Donald Trump has gotten a lot of well-justified criticism for his paeans to Vladimir Putin, Russia’s anti-American dictator. Just last week Trump said that Putin has “very strong control over a country. … Certainly in that system he’s been a leader, far more than our president has been a leader.”
Imagine a Republican in the 1930s saying, “Hitler has been far more of a leader than Franklin Roosevelt.” That is, in fact, the kind of thing that the original America Firsters, led by Charles Lindbergh, did say, which is why it is so appalling that Trump has borrowed their slogan for his campaign.
But Trump isn’t backing down from these offensive claims, and neither are his supporters. In a Twitter exchange with me, for example, the radio talk-show host Hugh Hewitt wrote: “Putin’s an evil man. POTUS a good but incompetent man. Putin has served his country’s national interest better.”
I commend Hewitt for admitting that Putin is evil — something that Trump has never done. Trump, in fact, has never uttered one word of criticism of the Russian strongman. But what of Hewitt’s larger claim — that Putin has done a better job of serving Russian interests than President Obama has done of serving American interests?
I am no defender of Obama. I was a foreign-policy advisor to John McCain in 2008 and Mitt Romney in 2012, and I have been critical of Obama’s weak foreign policy. I think the Iran nuclear deal, the withdrawal from Iraq in 2011 and the hands-off policy toward Syria, in particular, have been catastrophic mistakes. I am no fan, either, of Obama’s tax-and-spend policies culminating in the passage of a costly healthcare mandate. But on both foreign and domestic policy there is simply no comparison between the democratically elected president of America and the thug who has seized control of Russia.
Let’s start with the domestic side. Granted, the U.S. recovery from the Great Recession of 2008-2009 has been anemic under Obama — the growth rate of 2.1 percent is below the postwar average of 2.9 percent — but GDP still has grown in 25 of the last 27 quarters, and the unemployment rate has fallen to 4.9 percent.
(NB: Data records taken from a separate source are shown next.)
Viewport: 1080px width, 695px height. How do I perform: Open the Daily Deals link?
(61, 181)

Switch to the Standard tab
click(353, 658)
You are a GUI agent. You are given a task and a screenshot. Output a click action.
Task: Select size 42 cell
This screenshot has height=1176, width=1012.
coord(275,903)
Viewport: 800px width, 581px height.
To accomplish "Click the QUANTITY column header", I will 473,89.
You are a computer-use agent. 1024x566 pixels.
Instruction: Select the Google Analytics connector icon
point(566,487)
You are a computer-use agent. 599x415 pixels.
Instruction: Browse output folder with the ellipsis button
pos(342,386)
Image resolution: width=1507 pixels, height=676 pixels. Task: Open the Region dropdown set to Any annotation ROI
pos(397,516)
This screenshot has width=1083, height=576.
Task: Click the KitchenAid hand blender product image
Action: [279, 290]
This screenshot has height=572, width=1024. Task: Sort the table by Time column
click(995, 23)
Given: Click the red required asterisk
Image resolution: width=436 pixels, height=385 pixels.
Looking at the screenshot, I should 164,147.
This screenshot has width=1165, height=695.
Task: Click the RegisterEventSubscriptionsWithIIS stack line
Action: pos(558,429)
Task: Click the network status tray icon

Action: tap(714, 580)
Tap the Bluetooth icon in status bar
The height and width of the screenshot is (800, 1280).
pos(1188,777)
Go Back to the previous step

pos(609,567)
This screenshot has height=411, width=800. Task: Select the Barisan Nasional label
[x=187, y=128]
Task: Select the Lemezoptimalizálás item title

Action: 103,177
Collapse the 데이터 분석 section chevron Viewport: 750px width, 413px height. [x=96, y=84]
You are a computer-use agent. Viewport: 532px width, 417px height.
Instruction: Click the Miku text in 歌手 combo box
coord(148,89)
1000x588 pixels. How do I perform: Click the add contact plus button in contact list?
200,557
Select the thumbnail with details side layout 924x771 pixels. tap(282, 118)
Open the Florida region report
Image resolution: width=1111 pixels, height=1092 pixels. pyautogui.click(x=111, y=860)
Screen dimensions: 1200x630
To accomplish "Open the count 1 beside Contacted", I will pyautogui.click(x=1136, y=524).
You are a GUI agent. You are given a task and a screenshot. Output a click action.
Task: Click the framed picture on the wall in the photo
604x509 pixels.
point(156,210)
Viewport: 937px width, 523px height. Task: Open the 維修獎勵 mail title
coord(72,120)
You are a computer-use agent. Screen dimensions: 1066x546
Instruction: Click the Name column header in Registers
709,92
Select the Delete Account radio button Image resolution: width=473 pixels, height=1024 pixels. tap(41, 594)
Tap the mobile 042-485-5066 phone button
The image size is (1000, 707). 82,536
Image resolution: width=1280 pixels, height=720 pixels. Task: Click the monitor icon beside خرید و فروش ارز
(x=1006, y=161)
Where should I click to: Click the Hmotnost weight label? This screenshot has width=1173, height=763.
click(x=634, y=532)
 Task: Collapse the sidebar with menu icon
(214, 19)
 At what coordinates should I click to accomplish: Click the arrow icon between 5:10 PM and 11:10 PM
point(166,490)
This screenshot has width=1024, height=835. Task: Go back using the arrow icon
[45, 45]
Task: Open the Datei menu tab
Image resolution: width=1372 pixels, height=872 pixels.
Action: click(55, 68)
And how has Putin done by comparison? According to the World Bank, Russia’s GDP fell 40 percent between 2013 and 2015 — from $2.23 trillion to $1.33 trillion. “To put that in perspective,” notes CNBC, “U.S. GDP shrank at the onset of the Great Recession from $14.719 trillion in 2008 to $14.419 trillion in 2009 — a decline of 2 percent.”
Moreover, Lauren Goodrich of the Stratfor geopolitical consultancy points out, “Over the past year, the average Russian’s monthly wage fell 9.5 percent, slipping below $450 — less than in China, Serbia and Romania.
In other words, the Putin presidency has been an economic disaster for the Russian people. To the extent that Russia has prospered at all since the dawn of the Putin era in 1999, it’s due entirely to its oil wealth. Putin has done nothing to develop a viable economy. Russia (population 146 million, according to Wikipedia) has a smaller GDP than South Korea (population 50 million).
Putin’s actions, and in particular the annexation of Crimea, have been widely applauded by Russians who have been given a one-sided view of the world by his propaganda apparatus. The Kremlin’s media lackeys claim that the Russia intervention in Ukraine was a response to the rise of fascists and neo-Nazis, rather than to the rise of a democratically elected, pro-Western government.
This is what makes Trump’s claim that Putin has an 82 percent approval rating — and therefore he must be a good leader — so ridiculous. Sure, he’s popular, but no alternative is allowed.
Putin is pursuing the classic despot’s strategy: He is invading neighbors and beating the drums of war in order to distract his own people from his ruinous and tyrannical rule. It is terrifying that Trump sees Putin as an admirable leader, and shameful that his supporters have fallen in line to defend his indefensible views.
Max Boot is a senior fellow at the Council on Foreign Relations.